September 2008: The ageing process

One of the surest signs that you are getting old is when you realise that, across from the breakfast table from you one morning, you have a fifty year old, bald headed son. And watching and listening to the chat all week about kids starting school made me realise that the only time in our lives when we can’t wait to grow older is when we’re kids.  If you’re less than ten years old, you’re so excited and anxious about age that you think in fractions.

Just ask your young nephew his age.  “I’m four and a half!” he responses with pride. Try telling somebody that you’re thirty-six and a half and watch the expression on their face. But your nephew is four and a half, going on five. That’s the key to a proper aging process as far as he is concerned.

Later, when he gets into his teens, he’ll begin to take a few more risks with age. Teenage girls are especially good at this.  They jump to the next number, or even a few ahead.

“How old are you?”

“I’m going to be sixteen!”

She might only be thirteen, but it’s not telling you a lie by saying; “I’m going to going to be sixteen!” When she reaches thirty though, it’s a different story, as we all know.

After the teens, comes the greatest day of your life. You become twenty one years of age. Or, if you’re one of the impatient teenagers of today, you become eighteen, allegedly the age of reason. Three years is a long time when you’re young, you see. But whether you’re eighteen or twenty-one, it’s the wording of that phrase that matters. You become that age.

It sounds like an achievement, which indicates a real ritual is taking place. There are lots of erstwhile forbidden and forbidding stuff you can do now, like voting undeserving idiots into power and buying fags over the counter.

On reaching this major milestone, the rest of your twenties roll into one big long year.

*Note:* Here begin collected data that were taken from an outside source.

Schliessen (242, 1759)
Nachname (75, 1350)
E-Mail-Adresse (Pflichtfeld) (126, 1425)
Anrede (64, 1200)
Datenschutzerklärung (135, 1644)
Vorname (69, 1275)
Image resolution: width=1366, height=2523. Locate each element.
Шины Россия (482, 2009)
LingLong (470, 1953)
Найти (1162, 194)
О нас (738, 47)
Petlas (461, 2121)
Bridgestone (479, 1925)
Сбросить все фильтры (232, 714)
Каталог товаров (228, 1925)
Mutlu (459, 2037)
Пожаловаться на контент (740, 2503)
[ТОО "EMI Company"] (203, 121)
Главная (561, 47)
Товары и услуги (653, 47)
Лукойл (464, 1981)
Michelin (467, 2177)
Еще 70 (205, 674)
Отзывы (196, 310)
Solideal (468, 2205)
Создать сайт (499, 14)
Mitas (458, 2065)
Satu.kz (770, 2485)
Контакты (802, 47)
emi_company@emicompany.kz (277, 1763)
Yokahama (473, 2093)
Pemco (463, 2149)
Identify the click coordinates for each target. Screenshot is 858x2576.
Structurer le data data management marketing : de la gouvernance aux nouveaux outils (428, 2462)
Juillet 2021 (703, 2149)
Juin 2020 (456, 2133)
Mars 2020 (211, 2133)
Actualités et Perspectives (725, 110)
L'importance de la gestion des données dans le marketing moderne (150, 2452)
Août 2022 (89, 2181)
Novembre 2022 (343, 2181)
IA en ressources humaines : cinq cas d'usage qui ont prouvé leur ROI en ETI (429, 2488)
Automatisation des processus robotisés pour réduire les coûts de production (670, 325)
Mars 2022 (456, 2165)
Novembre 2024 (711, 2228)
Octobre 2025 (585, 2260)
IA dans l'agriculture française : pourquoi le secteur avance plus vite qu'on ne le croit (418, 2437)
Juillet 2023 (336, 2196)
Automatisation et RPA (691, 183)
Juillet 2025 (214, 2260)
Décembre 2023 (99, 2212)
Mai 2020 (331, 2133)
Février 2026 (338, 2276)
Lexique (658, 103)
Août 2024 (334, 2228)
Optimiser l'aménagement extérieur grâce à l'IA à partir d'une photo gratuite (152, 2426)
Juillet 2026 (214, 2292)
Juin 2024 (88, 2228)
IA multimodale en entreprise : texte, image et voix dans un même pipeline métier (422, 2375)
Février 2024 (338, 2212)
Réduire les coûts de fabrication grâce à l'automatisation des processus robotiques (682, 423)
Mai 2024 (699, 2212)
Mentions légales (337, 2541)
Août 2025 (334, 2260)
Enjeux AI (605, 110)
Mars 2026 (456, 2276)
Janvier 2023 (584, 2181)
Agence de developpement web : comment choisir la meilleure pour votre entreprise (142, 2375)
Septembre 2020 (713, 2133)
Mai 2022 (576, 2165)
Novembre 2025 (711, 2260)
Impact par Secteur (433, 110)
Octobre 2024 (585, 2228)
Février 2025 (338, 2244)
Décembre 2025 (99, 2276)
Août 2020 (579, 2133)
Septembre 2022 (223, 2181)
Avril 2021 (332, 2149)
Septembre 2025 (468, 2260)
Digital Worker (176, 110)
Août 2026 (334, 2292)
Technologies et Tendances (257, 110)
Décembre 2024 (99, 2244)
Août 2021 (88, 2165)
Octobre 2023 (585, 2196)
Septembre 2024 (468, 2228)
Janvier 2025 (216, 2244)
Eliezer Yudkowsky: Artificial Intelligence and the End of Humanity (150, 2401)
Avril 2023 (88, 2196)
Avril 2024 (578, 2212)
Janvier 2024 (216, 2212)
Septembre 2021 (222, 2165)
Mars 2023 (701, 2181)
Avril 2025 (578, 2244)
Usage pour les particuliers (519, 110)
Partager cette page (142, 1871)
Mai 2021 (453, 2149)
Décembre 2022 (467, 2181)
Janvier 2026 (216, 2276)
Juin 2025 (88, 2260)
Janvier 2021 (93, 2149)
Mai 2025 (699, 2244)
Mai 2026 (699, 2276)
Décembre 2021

Whether you’re twenty three or twenty seven, you’re still the same age and so are your friends.

But then you turn thirty. This is when the women begin to get forgetful. Suddenly you turn the big three oh.  The phrase itself makes it sound like you were a glass of bad milk. You can hear your friend’s remark:  “She turned thirty, we had to throw her out as she went sour on us”. There’s no more fun now, the good times are over.

You “become” at twenty one and then you “turn” thirty. Things can only get worse. What’s in store for you next? I’ll tell you what. Now, my aging friend, you’re “pushing” forty. Hold on there a minute. Put on the brakes, it’s all slipping away. We try and console ourselves by saying that forty is the new thirty. Not a bit of it. Forty years old is forty years old. Don’t kid yourself, your kid days are well and truly over.

And before you know it, you’ve “reached” 50 and all your dreams have faded away. Your life, for all intents and purposes is over. Again the language we use tells us the real story. “Reaching” fifty a major achievement in itself, a struggle, a race to the bottom, as it were.

But wait. There’s more, if you’re lucky. Your friends might find themselves telling everyone that you’ve “made it” to sixty. It is around this time that people start to speak on your behalf as if you weren’t in the room with them. “He’s made it to sixty, you  know, just last week”.

So far, you have become twenty one, turned thirty, pushed forty, reached fifty and made it to sixty. At this stage in your life, you’ve built up so much momentum that you actually “hit” seventy.  In between things start to go all wrong, Body wise, everything hurts, and what doesn’t hurt doesn’t work.  You feel like you’ve partied the night before, and you haven’t been out anywhere. You address book contains only the phone numbers of professional medical people and you have too much room in the house and not enough in the medicine cabinet.

The only gleam in your eye is when the sunlight hits your bi focal glasses. You know all the answers, but nobody asks you the questions anymore. You turn out the lights for economic rather than romantic reasons. When you bend down to pick something off the floor, you think to yourself “is there anything else I need while I’m down here?”

And it gets worse. Have you ever found yourself standing on the landing, forgetting whether you were going up or coming down the stairs? No? What about when you go into a room and forget what you came in for? You end up doing a tour of the house looking for signs of recent activity like a DIY job in progress or a phone off the hook, ignoring the strange looks your nearly and dearly loved ones are giving you.

A dead give away to the aging process is when you start holding onto little bits of timber just because you might need them to stir the paint during next year’s planned house makeover. That is the day you have become your father.

And when you get into your eighties, every day is a complete cycle and a huge landmark.  You “hit” lunchtime, you “make” teatime and you “reach” bedtime, which gets earlier and earlier every week as you struggle to stay awake past the nine o’clock news.

Time, in your mind’s eye, is slowing down drastically and when you get to your nineties, you have started going backwards in age.  You find yourself saying things like “I’m in my early nineties” and “I was just ninety four last birthday”. And you revert to using phrases like “I’m ninety two and a half”; just as your great grandson proudly announces that his is five and a half. Ah yes, the cycle of life.